Libye : une faible légitimité révolutionnaire
Clandestine sous le régime du colonel Mouammar Kadhafi, la confrérie des Frères musulmans n’a pas joué un rôle décisif dans le déclenchement et la conduite de l’insurrection de février 2011 qui a conduit à la chute du régime. Leur parti politique créé le 23 mai 2012 a été baptisé « Parti de la justice et de l’édification » (hizb Al-adala wal bina) et a obtenu rapidement par le jeu des alliances la majorité au Conseil national général élu le 7 juillet 2012. Aucun de ses membres dirigeants n’a combattu dans les rangs des brigades insurgées en 2011 ou occupé de fonctions au sein du Conseil national de transition pendant ou après la guerre civile de 2011. Ils disposent par conséquent d’une faible légitimité « révolutionnaire » en comparaison des puissants chefs de katibas insurgées, et n’ont que peu de poids sur l’action de celles-ci.
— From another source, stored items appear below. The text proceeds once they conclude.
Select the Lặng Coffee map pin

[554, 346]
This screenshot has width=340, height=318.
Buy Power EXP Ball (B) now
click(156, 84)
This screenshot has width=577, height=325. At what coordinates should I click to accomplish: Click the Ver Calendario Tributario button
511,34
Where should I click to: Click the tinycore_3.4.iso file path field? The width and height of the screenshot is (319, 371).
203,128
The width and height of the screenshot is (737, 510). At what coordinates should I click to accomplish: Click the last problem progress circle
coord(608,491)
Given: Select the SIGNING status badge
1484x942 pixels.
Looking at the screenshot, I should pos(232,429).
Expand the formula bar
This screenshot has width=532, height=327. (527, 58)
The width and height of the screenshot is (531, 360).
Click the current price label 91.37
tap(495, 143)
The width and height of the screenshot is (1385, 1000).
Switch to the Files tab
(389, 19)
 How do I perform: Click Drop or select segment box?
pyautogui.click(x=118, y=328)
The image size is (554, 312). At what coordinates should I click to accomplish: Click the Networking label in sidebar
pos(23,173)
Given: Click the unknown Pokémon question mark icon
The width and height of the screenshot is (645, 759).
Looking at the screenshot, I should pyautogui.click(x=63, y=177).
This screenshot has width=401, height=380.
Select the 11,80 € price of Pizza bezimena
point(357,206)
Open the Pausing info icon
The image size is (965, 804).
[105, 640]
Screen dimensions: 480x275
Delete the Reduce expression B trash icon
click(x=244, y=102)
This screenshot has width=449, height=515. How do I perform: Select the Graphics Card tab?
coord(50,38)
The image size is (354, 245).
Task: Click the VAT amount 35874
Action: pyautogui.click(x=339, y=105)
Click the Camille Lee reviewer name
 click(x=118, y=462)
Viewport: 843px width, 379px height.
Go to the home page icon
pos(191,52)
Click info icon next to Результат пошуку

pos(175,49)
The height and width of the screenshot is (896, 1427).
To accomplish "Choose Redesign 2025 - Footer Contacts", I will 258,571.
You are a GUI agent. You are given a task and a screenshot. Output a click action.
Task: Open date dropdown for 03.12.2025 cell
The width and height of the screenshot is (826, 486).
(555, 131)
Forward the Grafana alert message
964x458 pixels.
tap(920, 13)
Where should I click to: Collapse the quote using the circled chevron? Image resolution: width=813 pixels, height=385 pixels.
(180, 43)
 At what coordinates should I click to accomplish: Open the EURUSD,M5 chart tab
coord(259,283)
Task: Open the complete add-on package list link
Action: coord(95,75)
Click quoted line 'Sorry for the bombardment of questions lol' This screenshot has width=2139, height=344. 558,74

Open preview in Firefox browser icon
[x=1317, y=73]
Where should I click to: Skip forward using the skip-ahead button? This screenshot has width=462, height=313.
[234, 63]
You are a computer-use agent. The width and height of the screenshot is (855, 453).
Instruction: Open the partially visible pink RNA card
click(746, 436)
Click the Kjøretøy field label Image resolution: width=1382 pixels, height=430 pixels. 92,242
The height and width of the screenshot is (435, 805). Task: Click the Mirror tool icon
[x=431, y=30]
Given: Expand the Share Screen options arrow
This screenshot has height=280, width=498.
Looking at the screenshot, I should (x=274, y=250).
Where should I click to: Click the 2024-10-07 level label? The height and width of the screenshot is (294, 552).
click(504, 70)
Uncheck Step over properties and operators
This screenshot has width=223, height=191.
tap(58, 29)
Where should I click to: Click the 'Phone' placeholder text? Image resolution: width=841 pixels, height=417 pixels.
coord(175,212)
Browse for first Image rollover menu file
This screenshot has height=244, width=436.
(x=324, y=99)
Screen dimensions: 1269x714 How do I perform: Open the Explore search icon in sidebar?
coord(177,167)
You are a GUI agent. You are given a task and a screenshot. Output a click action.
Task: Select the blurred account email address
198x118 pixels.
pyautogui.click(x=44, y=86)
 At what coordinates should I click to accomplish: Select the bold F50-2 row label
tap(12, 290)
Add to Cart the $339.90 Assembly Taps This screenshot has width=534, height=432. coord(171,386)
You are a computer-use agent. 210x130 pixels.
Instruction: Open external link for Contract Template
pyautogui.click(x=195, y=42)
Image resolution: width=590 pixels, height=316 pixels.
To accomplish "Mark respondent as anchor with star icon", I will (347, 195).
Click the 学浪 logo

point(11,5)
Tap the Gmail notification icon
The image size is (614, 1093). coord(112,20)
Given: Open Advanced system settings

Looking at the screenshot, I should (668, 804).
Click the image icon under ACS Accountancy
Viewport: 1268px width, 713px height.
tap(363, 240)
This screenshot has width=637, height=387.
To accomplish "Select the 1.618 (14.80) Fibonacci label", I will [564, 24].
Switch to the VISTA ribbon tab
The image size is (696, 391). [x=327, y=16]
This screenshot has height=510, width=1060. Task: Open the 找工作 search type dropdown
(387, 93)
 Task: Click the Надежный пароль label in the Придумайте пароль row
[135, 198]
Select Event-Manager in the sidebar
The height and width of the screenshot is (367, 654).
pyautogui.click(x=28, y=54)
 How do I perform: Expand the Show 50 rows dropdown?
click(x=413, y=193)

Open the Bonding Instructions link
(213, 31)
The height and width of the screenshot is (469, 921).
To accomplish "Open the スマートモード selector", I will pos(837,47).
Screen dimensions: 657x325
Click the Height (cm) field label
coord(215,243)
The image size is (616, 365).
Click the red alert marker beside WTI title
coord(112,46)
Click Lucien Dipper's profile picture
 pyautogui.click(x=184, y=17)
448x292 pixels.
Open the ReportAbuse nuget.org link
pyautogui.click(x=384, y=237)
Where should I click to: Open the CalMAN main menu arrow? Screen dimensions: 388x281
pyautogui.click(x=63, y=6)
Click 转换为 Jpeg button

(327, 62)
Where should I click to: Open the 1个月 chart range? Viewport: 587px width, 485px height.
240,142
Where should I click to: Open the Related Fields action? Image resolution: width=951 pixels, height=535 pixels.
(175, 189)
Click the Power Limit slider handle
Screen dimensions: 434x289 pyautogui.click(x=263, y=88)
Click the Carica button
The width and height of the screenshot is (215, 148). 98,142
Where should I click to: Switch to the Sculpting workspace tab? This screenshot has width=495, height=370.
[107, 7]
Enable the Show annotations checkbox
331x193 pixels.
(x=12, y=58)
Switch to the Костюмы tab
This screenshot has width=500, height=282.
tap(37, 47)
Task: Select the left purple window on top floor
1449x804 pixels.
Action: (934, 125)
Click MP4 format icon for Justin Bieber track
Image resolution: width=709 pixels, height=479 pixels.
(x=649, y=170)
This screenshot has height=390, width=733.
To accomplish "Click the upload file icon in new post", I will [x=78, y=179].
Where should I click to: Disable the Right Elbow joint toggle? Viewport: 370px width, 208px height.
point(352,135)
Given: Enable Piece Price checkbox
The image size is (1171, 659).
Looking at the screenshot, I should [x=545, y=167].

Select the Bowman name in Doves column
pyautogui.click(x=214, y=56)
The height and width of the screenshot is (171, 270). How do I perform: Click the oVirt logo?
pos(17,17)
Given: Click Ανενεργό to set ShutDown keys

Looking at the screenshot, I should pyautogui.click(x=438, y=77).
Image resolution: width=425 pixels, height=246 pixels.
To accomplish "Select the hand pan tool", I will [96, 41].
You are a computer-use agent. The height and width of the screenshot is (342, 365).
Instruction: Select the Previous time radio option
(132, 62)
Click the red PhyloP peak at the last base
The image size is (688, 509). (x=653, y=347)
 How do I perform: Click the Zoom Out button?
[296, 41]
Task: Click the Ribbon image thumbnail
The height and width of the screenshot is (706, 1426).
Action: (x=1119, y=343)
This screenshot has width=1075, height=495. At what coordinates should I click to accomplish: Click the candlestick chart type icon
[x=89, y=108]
Officiellement partisans d’une solution politique, ils refusent de soutenir officiellement l’une ou l’autre des milices combattantes dans la guerre qui oppose partisans et opposants du général Khalifa Haftar depuis mai 2014 tout en désignant clairement ce dernier comme un putschiste contre-révolutionnaire responsable de la crise actuelle.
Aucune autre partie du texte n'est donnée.